Spark Troubleshooting¶
Restarting Spark session¶
Sometimes it is required to stop current Spark session and start a new one, e.g. to add some .jar packages, or change session config. But PySpark not only starts Spark session, but also starts Java virtual machine (JVM) process in the background, which. So calling sparkSession.stop() does not shutdown JVM, and this can cause some issue.
Also apart from JVM properties, stopping Spark session does not clear Spark context, which is a global object. So new Spark sessions are created using the same context object, and thus using the same Spark config options.
To properly stop Spark session, it is required to:
- Stop Spark session by calling
sparkSession.stop(). - STOP PYTHON INTERPRETER, e.g. by calling
sys.exit(). - Start new Python interpreter.
- Start new Spark session with config options you need.
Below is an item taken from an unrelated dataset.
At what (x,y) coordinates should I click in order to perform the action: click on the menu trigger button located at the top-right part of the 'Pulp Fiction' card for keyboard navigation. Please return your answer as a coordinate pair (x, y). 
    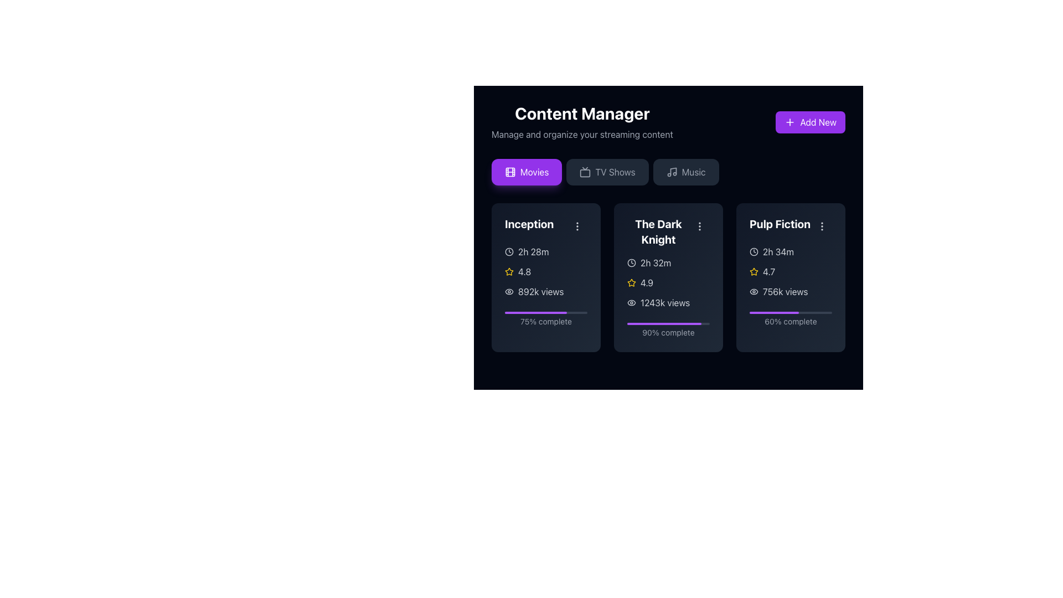
    Looking at the image, I should click on (821, 225).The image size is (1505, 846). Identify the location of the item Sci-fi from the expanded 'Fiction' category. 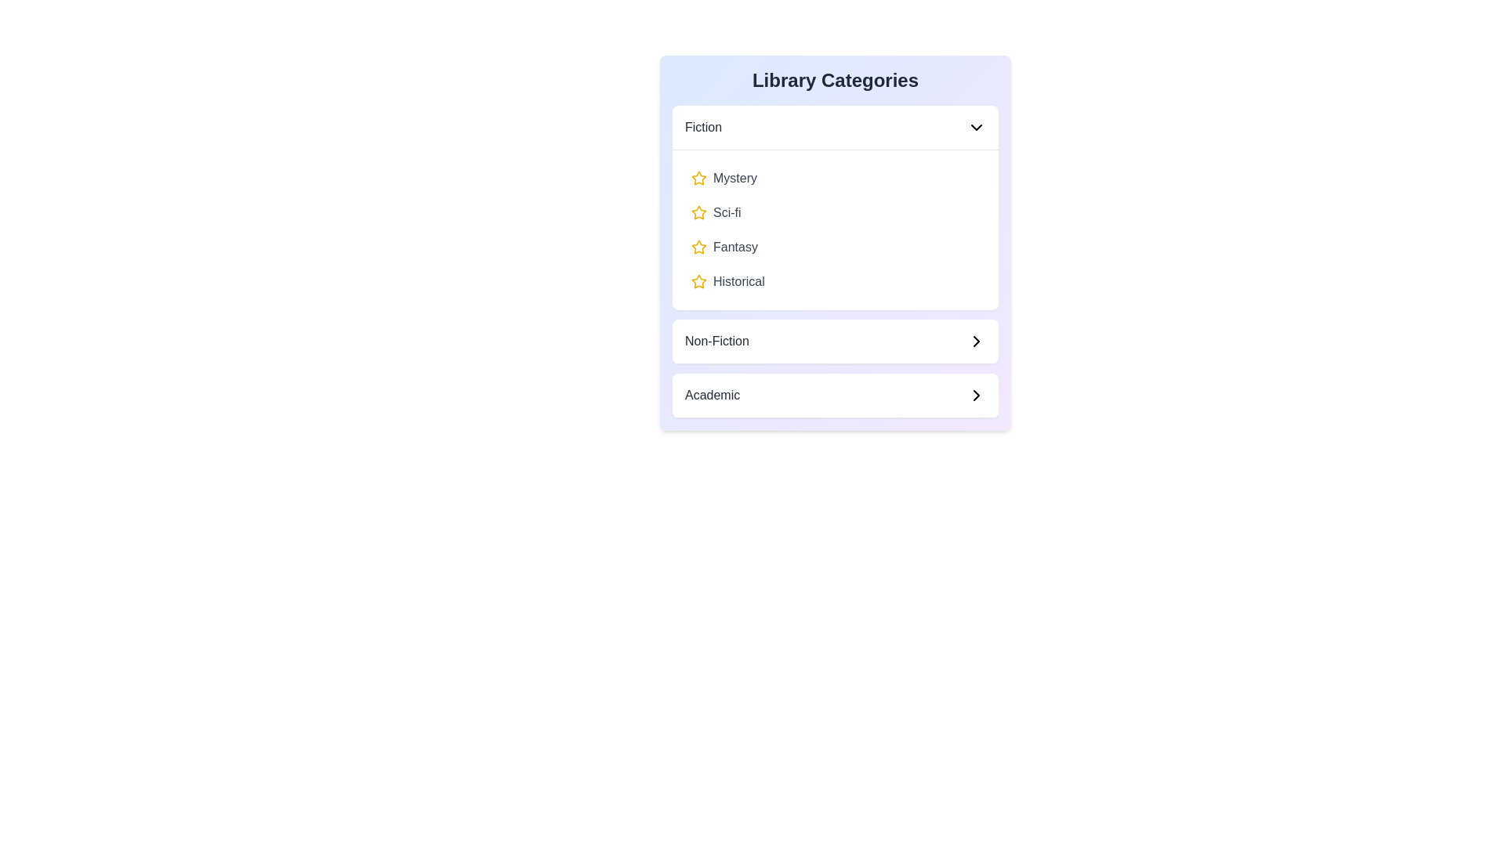
(834, 213).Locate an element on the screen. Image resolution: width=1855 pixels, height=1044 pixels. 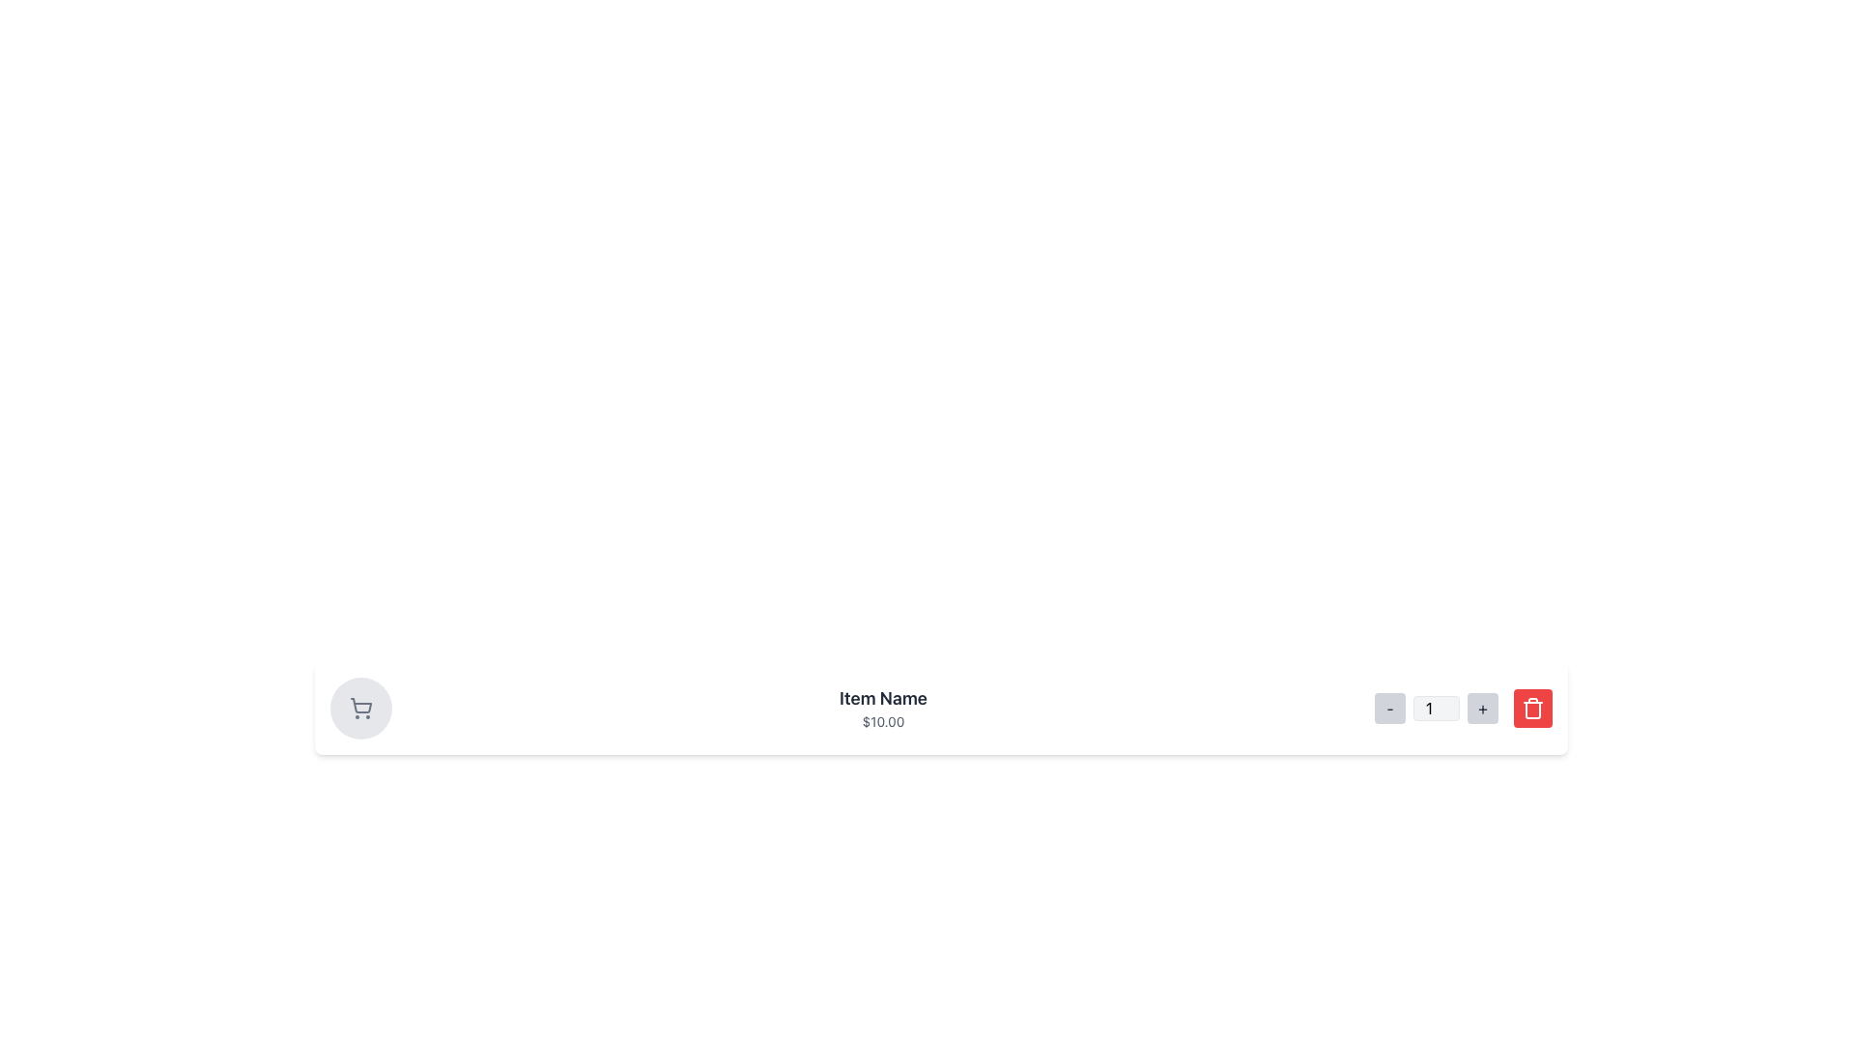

Skipping some of these steps can lead to issues with creating new Spark session.
Driver log level¶
Default logging level for Spark session is WARN. To show more verbose logs, use:
spark.sparkContext.setLogLevel("INFO")
or increase verbosity even more:
spark.sparkContext.setLogLevel("DEBUG")
After getting all information you need, you can return back the previous log level:
spark.sparkContext.setLogLevel("WARN")
Executors log level¶
sparkContext.setLogLevel changes only log level of Spark session on Spark driver. To make Spark executor logs more verbose, perform following steps:
- Create
log4j.propertiesfile with content like this:
log4j.rootCategory=DEBUG, console
log4j.appender.console=org.apache.log4j.ConsoleAppender
log4j.appender.console.target=System.err
log4j.appender.console.layout=org.apache.log4j.PatternLayout
log4j.appender.console.layout.ConversionPattern=%d{yy/MM/dd HH:mm:ss} %p %c{1}: %m%n
- Stop existing Spark session and create a new one with following options:
from pyspark.sql import SparkSession
spark = (
SparkSesion.builder.config("spark.files", "file:log4j.properties").config(
"spark.executor.extraJavaOptions", "-Dlog4j.configuration=file:log4j.properties"
)
# you can apply the same logging settings to Spark driver, by uncommenting the line below
# .config("spark.driver.extraJavaOptions", "-Dlog4j.configuration=file:log4j.properties")
.getOrCreate()
)
Each Spark executor will receive a copy of log4j.properties file during start, and load it to change own log level. Same approach can be used for Spark driver as well, to investigate issue when Spark session cannot properly start.